To ja jestem Królem

Enji Todoroki stanowczo nie zaliczał się do uwielbianych władców, poddani się go bali i schylali ku niemu swoje głowy w strachu.

Od momentu, gdy po za mury zamku wydostała się informacja o rzekomym morderstwie Króla na swoim najstarszym synu, strach wzrósł.

W pewnym momencie doszło nawet do tego, iż ludzie chowali swoje dzieci przed władcą.

Niestety po pewnym czasie Królowa zachorowała i znacznie osłabła.

A jakakolwiek dobroć zniknęła z królestwa.

Wojny zostały wypowiedziane, bunty ludności narastały. Ludzie nie chcieli żyć w miejscu bez nawet krzty dobra, którą to reprezentowała osłabiona Królowa, której stan nie pozwalał jej nawet na uniesienie swojego ciała z łóżka.

Natsuo i Fuyumi zostali wydani za mąż, córka na zachód, a syn na wschód.

Shoto miał wziąć ślub z księciem królestwa północy ze względu na jego zdolności do wytrzymania w trudnych warunkach.

Na Południe miał trafić jego ,,zamordowany,, syn Toya, którego płomień mimo młodego wieku był znacznie gorętszy niż ten króla.

Głównie przez tą informację tak wiele osób wierzy w taką wersję wydarzeń.

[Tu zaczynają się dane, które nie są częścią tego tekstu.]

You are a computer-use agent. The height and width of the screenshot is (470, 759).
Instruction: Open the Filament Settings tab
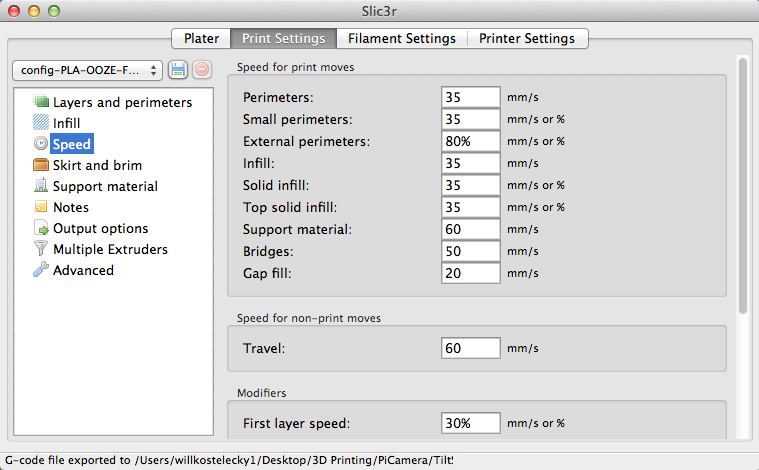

Postawny mężczyzna zajmował miejsce na swoim tronie i wpatrywał się w pusty hol rozzłoszczonym spojrzeniem. Żaden poddany nie przychodził do niego po radę, przed wyjściem tej plotki przynajmniej ktokolwiek się zjawiał teraz po zachorowaniu królowej nikt nie miał odwagi nawet się zbliżyć do zamku.

Czerwonowłosy mężczyzna prychnął tylko z pogardą, wstał powoli ze swojego dotychczasowego miejsca i udał się ku wyjściu z ozdabianego złotem zamku.

Z goryczą mężczyzna musiał stwierdzić,iż jego królestwo nie było takie jakie sobie wyobrażał.

W sercu czuł zazdrość zawsze gdy patrzył na Króla Południa, który zawsze zjawiał się w złocie i w towarzystwie wielu doradców, którzy mimo pokłonów nie pozostawali bierni.

W jego przypadku nie miał kogo ze sobą zabrać, nie ufał nikomu na tyle aby pozwolić jakiejś przybłędzie  uczestniczyć w spotkaniu władców.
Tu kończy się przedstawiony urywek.